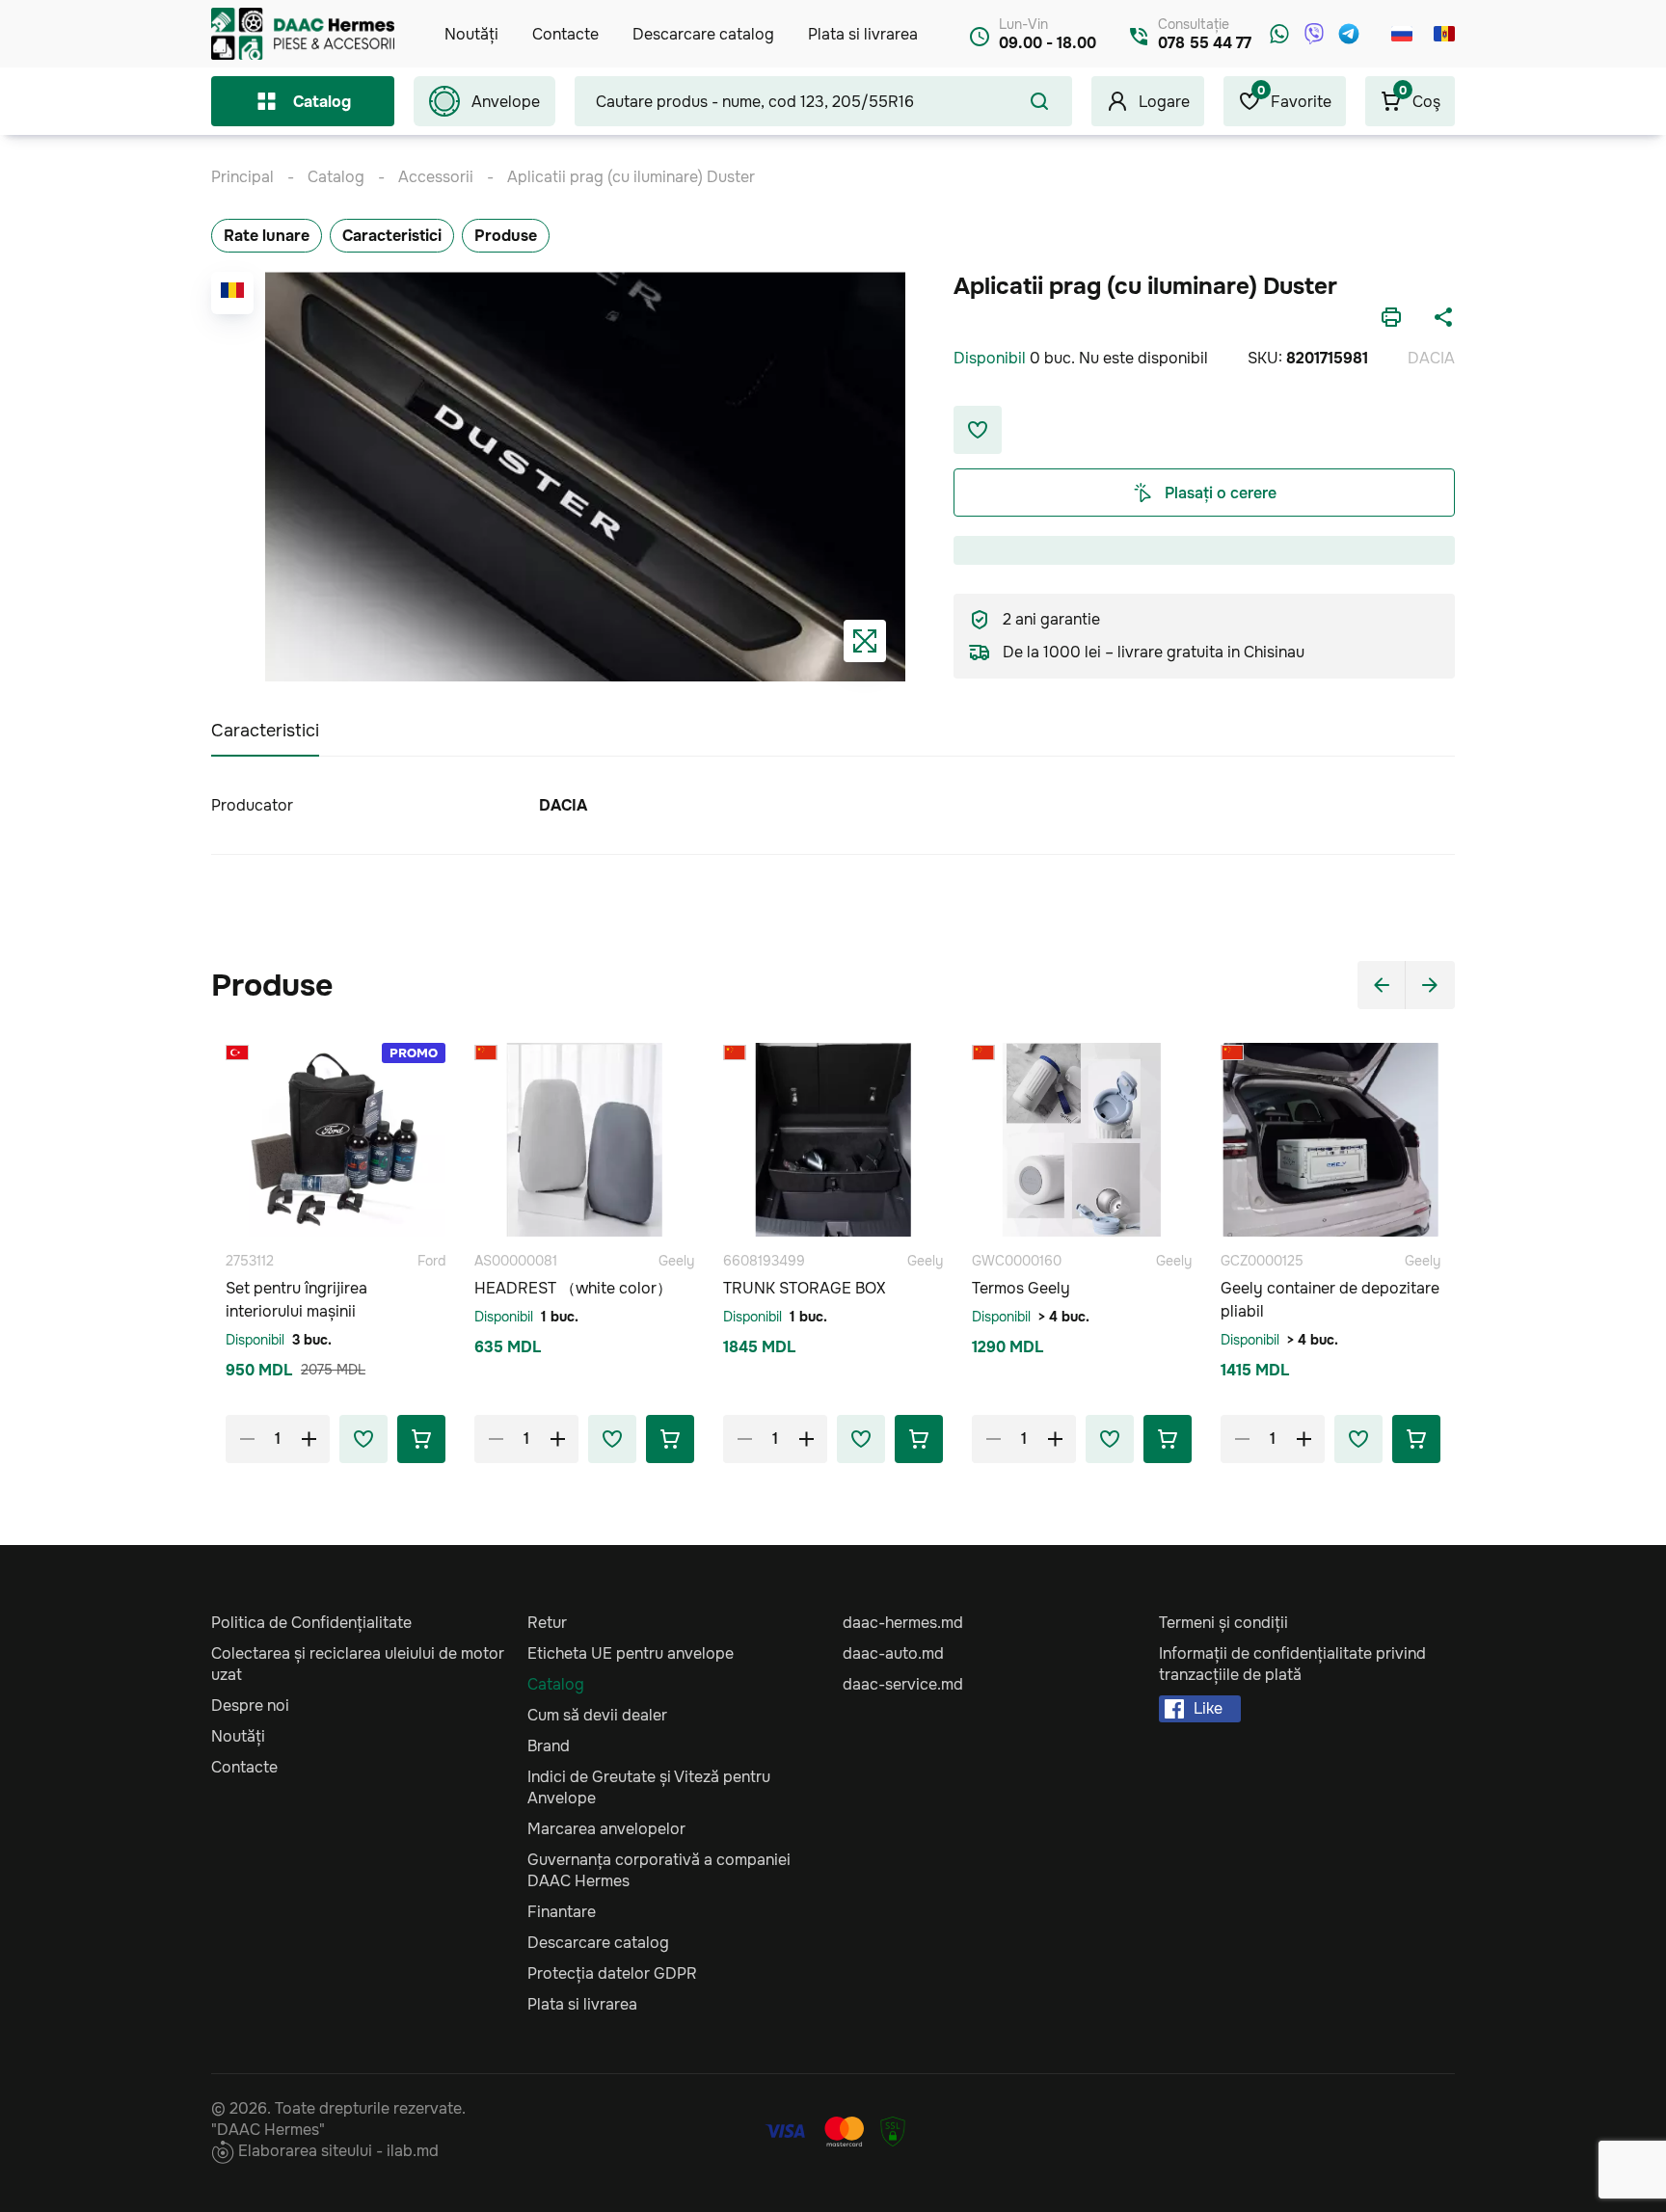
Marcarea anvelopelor (606, 1829)
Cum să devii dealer (597, 1715)
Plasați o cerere (1220, 493)
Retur (547, 1622)
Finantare (561, 1912)
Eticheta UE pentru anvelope (630, 1653)
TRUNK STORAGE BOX (804, 1288)
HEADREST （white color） (573, 1288)
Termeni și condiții (1223, 1622)
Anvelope (505, 102)
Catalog (322, 102)
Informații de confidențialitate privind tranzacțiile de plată (1292, 1664)
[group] (585, 476)
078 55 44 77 (1204, 43)
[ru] (1401, 33)
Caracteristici (392, 236)
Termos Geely (1021, 1288)
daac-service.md (903, 1684)
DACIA (1431, 358)
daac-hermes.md (903, 1622)
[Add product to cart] (421, 1439)
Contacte (565, 34)
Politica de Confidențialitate (311, 1622)
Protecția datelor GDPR (612, 1973)
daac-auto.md (893, 1653)
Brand (548, 1746)
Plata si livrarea (863, 34)
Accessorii (435, 177)
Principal (242, 177)
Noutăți (471, 34)
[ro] (1444, 33)
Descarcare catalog (703, 34)
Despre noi (250, 1705)
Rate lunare (266, 236)
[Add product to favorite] (363, 1439)
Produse (505, 236)
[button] (1381, 985)
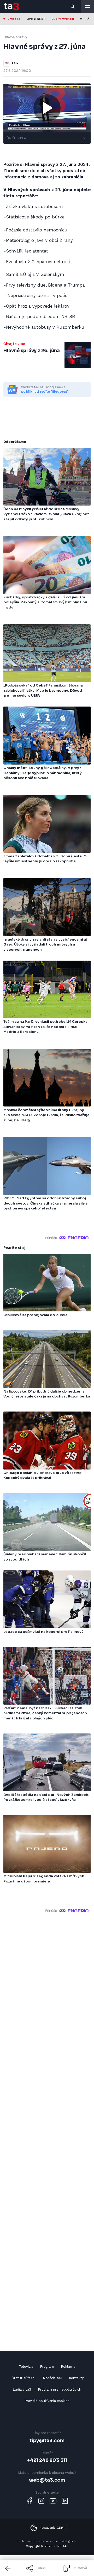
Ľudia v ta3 (22, 2389)
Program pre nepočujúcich (59, 2389)
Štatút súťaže (23, 2378)
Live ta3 (14, 19)
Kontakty (76, 2378)
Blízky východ (62, 19)
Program (47, 2366)
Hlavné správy (15, 37)
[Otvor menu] (87, 6)
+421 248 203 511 (47, 2460)
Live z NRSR (35, 19)
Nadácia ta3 (52, 2378)
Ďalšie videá (16, 138)
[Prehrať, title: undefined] (47, 108)
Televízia (26, 2366)
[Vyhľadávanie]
···
## Task prompt
Only the lines from the line containing "Finantare (561, 1912)" through the last line of the entries above should be reproduced, word for word and without pictures.

## Response for this exercise
Finantare (561, 1912)
Eticheta UE pentru anvelope (630, 1653)
TRUNK STORAGE BOX (804, 1288)
HEADREST （white color） (573, 1288)
Termeni și condiții (1223, 1622)
Anvelope (505, 102)
Catalog (322, 102)
Informații de confidențialitate privind tranzacțiile de plată (1292, 1664)
[group] (585, 476)
078 55 44 77 (1204, 43)
[ru] (1401, 33)
Caracteristici (392, 236)
Termos Geely (1021, 1288)
daac-service.md (903, 1684)
DACIA (1431, 358)
daac-hermes.md (903, 1622)
[Add product to cart] (421, 1439)
Contacte (565, 34)
Politica de Confidențialitate (311, 1622)
Protecția datelor GDPR (612, 1973)
daac-auto.md (893, 1653)
Brand (548, 1746)
Plata si livrarea (863, 34)
Accessorii (435, 177)
Principal (242, 177)
Noutăți (471, 34)
[ro] (1444, 33)
Descarcare catalog (703, 34)
Despre noi (250, 1705)
Rate lunare (266, 236)
[Add product to favorite] (363, 1439)
Produse (505, 236)
[button] (1381, 985)
Ľudia v ta3 (22, 2389)
Program pre nepočujúcich (59, 2389)
Štatút súťaže (23, 2378)
Live ta3 (14, 19)
Kontakty (76, 2378)
Blízky východ (62, 19)
Program (47, 2366)
Hlavné správy (15, 37)
[Otvor menu] (87, 6)
+421 248 203 511 (47, 2460)
Live z NRSR (35, 19)
Nadácia ta3 (52, 2378)
Ďalšie videá (16, 138)
[Prehrať, title: undefined] (47, 108)
Televízia (26, 2366)
[Vyhľadávanie]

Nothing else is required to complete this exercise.